"Jangan camberut gitu dong, Hera." Suara ibunya terdengar, wanita itu mengelus rambutnya dengan sayang. Hera tahu, ibunya amat sangat merasa bersalah.
Tapi Hera juga agak sedikit sebal. Ya, siapa yang tidak sebal saat pindah sekolah di pertengahan semester? Udah mah ngurus berkasnya lama, ribet, dia juga harus ketinggalan UTS di sekolahnya yang lama maupun yang baru. Kok bisa? Iya, soalnya berkas Hera dicabut sebelum UTS dan mulai di daftarkan ke sekolah barunya setelah UTS.

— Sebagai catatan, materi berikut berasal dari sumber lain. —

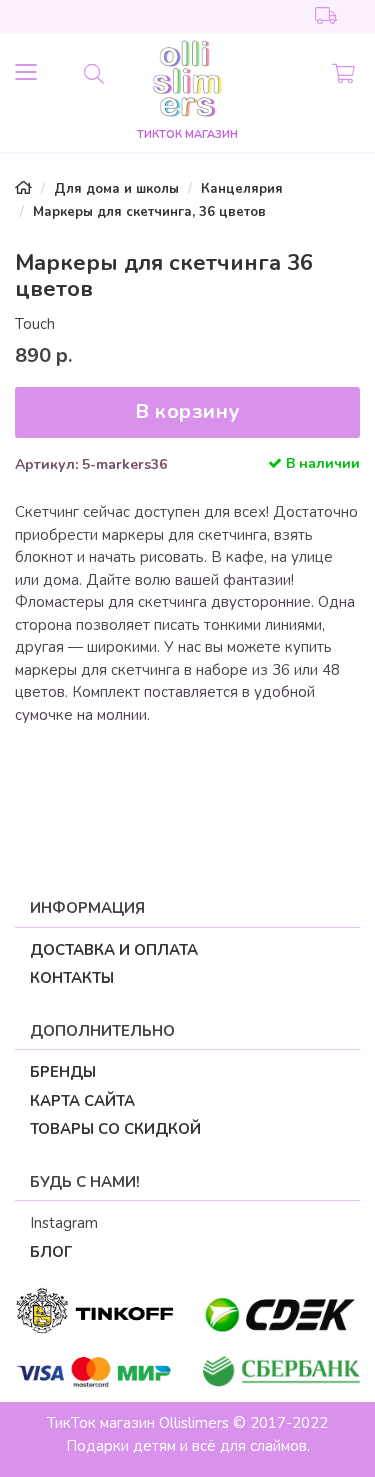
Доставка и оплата (114, 950)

Hera pun harus rela sekolah Negeri yang dia impikan dari SMP ditinggalkannya begitu saja ke sekolah swasta--yang walaupun bagus tapi tetap ada rasa tidak rela.
Meninggalkan kota kelahirannya tentu sangat berat. Bukan karena dia telah memiliki banyak teman disana--dia punya beberapa--tapi lebih karena ketika minggu kedua bulan Agustus, dia tidak lagi bisa mengunjungi toko roti dekat SMP-nya dulu.
Toko itu selain menyediakan roti paling enak sejagat raya, dia juga menyimpan kenangan yang Hera simpan sendiri. Tidak yakin apa seseorang juga menyimpannya disana.
Dengan muka yang masih cemberut, Hera mengikuti ibunya keluar dari mobil. Dia terlampau tahu ibunya merasa sangat bersalah untuk ini. Tapi mau bagaimana lagi, hubungan Ibu dan Ayahnya sudah tidak dapat diselamatkan.
Dan Hera memilih untuk mengikuti Ibunya kembali ke kota kelahiran wanita itu. Kota kecil yang terletak di lereng pegunungan itu tidak buruk. Bahkan lebih bagus daripada Jakarta sana. Tidak ada macet, banjir, dan isu-isu lainnya yang sering melanda ibukota sana.
Hera dan Ibunya diarahkan untuk menuju ke bagian administrasi sekolah. Agak memakan waktu karena prosedur yang ribet, tapi karena Tantenya adalah salah satu staff disini, maka urusannya sedikit dipermudah. Sedikit.
Ibunya tinggal di bagian administrasi karena masih harus mengurus beberapa dokumen, termasuk transkrip nilai rapor, dan dokumen lainnya.
Sementara Hera sudah diantar oleh salah satu staff untuk menuju ke salah satu kelas. Sekarang sudah jam 8:30. Pembelajaran di kelas sudah berlangsung, jadi koridor sudah kosong.
Hera dan staff yang mengantarnya berdiri di sebuah ruang kelas bertuliskan XI-MIPA-3. Staff itu mengetuk pintu yang tertutup. Tak berapa lama, pintu itu kemudian terbuka. Menampakkan seorang wanita seumuran ibunya.
Wanita yang seorang guru itu menatap Hera sebentar. Staff yang mengantar Hera berbicara padanya. Menjelaskan alasan mengapa ia menginterupsi pembelajaran guru itu. Hera bergidik ngeri. Raut wajah guru itu sangat tidak bersahabat. Pasti beliau guru killer yang ditakuti banyak muridnya.
Setelah staff yang mengantarnya pergi, Hera diminta masuk oleh wanita itu. Keadaan kelas jadi sangat hening ketika dia memasukinya. Hera jadi merasa macam Miss Indonesia karena semua mata tertuju padanya.
Bagaimana tidak menarik perhatian? Rambut brunette asli milik Hera terlihat sangat mencolok diantara rambut hitam milik kebanyakan masyarakat Indonesia. Belum lagi kulitnya yang putih dan sedikit kemerahan.
Guru killer yang Hera intip namanya ternyata bernama Nursari Raharjanti itu menyuruhnya memperkenalkan diri.
"Halo semuanya. Nama saya Hera Amelia Moreau. Senang bisa bergabung di MIPA-3."
Sahutan-sahutan yang tak dapat Hera mengerti itu membuatnya hanya tersenyum canggung.
Bu Nursari menyuruh Hera duduk di bangku paling belakang karena hanya itu bangku yang tersisa. Duduk sendirian karena semuanya sudah berpasangan.
Saat Hera sudah duduk di bangkunya, pelajaran kembali dilanjutkan.
"Hai Hera. Pindahan dari mana?" Tanya seorang perempuan yang duduk tepat di depannya.